Member of the Minnesota House of Representatives from the 5A district
- Incumbent
- Assumed office January 3, 2023
- Preceded by: John Poston

Personal details
- Born: December 28, 1979 (age 46)
- Party: Republican
- Spouse: Kevin
- Children: 4
- Education: Minnesota State University, Mankato (BS)
- Occupation: Business owner; Legislator;
- Website: Government website Campaign website

= Krista Knudsen =

American politician (born 1979)

Krista Knudsen (/kəˈnuːdsən/ kə-NOOD-sən; born December 28, 1979) is an American politician serving in the Minnesota House of Representatives since 2023. A member of the Republican Party of Minnesota, Knudsen represents District 5A in northern Minnesota, which includes the city of Park Rapids and parts of Becker, Cass, Hubbard and Wadena Counties.

== Early life, education and career ==
Knudsen attended college at Minnesota State University, Mankato, earning a bachelor's degree in social work and alcohol and drug studies.

Knudsen served on the Lake Shore City Council for eight years before becoming mayor in 2020.

== Minnesota House of Representatives ==
Knudsen was elected to the Minnesota House of Representatives in 2022. She first ran after redistricting and after three-term Republican incumbent John Poston announced he would not seek reelection.

Knudsen serves on the Education Finance and Education Policy Committees.

In 2025, Knudsen co-sponsored a bill to designate messenger RNA (mRNA) treatments, which include several COVID-19 vaccines, as "weapons of mass destruction", and make possessing or administering them a crime punishable by up to 20 years in prison.

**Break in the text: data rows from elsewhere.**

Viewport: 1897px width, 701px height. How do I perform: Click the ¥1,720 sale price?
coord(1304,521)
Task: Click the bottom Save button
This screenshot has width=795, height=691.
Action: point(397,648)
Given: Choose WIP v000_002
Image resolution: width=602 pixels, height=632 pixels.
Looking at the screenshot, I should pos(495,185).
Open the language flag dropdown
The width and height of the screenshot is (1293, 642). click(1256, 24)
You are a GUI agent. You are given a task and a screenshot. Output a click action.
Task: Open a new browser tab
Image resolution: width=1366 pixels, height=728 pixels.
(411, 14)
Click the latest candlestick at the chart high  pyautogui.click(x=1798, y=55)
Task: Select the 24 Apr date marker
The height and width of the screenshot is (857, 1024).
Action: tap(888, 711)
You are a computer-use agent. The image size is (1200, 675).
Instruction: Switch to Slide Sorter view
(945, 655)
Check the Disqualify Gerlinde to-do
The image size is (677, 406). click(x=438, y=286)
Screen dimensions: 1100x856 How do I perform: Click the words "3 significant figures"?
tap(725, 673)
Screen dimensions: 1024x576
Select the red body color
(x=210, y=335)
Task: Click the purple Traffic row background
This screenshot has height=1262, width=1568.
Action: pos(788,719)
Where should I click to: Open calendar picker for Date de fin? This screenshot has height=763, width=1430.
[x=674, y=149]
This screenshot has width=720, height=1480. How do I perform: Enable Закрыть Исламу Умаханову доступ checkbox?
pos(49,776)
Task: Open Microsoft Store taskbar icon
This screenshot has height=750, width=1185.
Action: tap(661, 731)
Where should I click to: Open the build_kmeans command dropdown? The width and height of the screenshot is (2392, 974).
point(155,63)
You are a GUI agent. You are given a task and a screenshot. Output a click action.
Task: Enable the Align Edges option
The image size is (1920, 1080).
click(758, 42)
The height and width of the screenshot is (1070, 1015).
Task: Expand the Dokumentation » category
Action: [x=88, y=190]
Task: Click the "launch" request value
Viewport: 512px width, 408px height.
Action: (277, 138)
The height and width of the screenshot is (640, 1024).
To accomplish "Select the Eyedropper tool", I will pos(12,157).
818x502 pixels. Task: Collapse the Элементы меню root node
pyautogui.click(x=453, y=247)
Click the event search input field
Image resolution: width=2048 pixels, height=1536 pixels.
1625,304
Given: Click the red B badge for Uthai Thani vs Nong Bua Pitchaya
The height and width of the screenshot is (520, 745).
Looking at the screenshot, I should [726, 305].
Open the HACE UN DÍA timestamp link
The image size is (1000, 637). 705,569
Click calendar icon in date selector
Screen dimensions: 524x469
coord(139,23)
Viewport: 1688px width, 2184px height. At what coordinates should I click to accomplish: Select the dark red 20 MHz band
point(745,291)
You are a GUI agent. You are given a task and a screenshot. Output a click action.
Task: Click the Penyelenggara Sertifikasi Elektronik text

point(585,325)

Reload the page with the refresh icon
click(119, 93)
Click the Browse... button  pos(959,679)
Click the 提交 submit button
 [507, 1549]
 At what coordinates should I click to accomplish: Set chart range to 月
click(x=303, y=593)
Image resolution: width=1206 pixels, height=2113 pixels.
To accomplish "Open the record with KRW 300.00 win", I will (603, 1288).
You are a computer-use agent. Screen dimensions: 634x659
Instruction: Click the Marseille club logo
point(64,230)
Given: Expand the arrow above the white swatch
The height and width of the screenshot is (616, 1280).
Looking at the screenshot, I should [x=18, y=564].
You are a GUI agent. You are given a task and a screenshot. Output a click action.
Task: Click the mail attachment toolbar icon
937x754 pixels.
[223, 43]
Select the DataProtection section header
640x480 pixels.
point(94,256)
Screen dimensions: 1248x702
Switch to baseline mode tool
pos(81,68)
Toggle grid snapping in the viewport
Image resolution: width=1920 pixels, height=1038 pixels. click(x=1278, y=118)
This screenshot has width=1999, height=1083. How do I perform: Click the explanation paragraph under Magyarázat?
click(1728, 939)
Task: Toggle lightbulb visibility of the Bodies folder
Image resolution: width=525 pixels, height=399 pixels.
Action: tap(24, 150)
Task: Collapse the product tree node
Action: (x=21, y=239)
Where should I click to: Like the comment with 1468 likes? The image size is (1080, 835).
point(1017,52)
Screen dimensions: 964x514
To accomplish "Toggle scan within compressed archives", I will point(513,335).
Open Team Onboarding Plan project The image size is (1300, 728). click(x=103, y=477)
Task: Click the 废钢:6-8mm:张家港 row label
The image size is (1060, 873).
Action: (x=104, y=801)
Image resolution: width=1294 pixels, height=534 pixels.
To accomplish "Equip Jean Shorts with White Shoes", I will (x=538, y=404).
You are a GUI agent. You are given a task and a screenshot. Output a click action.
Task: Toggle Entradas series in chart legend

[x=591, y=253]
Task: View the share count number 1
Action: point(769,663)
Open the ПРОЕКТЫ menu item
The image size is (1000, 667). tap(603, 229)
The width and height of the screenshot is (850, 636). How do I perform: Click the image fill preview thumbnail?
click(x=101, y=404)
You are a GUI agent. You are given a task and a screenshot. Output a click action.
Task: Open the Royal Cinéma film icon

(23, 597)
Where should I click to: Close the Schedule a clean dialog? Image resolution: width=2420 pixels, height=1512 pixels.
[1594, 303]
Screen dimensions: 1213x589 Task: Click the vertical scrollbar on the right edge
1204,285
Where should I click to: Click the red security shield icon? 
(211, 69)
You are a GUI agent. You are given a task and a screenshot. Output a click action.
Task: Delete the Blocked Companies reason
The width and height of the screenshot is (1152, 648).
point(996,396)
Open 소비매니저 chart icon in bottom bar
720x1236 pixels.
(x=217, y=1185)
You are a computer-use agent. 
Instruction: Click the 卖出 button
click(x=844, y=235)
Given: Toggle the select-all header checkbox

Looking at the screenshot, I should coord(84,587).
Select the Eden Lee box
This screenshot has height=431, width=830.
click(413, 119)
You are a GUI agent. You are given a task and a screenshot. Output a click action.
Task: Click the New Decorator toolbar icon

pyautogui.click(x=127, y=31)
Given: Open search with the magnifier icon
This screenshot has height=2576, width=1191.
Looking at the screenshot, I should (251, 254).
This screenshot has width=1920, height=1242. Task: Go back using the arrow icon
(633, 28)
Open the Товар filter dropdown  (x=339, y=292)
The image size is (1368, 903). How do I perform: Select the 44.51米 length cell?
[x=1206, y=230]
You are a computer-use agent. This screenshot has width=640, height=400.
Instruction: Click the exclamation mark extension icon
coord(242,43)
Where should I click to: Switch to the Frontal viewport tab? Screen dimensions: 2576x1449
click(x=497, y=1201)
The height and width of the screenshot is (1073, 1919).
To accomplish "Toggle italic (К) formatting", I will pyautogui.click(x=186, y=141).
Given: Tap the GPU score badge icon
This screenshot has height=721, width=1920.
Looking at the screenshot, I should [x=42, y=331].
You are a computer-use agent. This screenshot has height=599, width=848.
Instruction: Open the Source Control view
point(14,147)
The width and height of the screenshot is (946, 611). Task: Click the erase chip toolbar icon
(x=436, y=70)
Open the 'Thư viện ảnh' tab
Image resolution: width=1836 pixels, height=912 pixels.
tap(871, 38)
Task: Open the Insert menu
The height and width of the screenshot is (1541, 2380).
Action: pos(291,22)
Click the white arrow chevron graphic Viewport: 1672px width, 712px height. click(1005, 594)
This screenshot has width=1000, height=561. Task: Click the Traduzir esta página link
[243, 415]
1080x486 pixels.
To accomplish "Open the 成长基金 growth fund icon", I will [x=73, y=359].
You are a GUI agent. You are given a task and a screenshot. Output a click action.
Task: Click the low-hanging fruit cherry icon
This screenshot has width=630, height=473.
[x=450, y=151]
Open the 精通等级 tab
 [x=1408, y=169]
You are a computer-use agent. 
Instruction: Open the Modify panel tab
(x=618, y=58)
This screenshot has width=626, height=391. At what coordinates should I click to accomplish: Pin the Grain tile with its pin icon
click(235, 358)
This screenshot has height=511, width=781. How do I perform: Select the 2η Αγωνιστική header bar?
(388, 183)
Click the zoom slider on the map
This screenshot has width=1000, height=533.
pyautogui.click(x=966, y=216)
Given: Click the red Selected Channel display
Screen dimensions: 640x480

The bill was drafted by a Florida-based hypnotist and conspiracy theorist who believes that mRNA treatments are "nanoparticle injections" that amount to "biological and technological weapons of mass destruction".

== Electoral history ==

2022 Minnesota State House - District 5A
| Party |  | Candidate | Votes | % |
|---|---|---|---|---|
|  | Republican | Krista Knudsen | 14,735 | 70.49 |
|  | Democratic (DFL) | Brian M. Hobson | 6,159 | 29.46 |
|  | Write-in |  | 10 | 0.05 |
| Total votes |  |  | 20,904 | 100.0 |
|  | Republican hold |  |  |  |

== Personal life ==
Knudsen lives in Lake Shore, Minnesota with her husband, Kevin, and four children.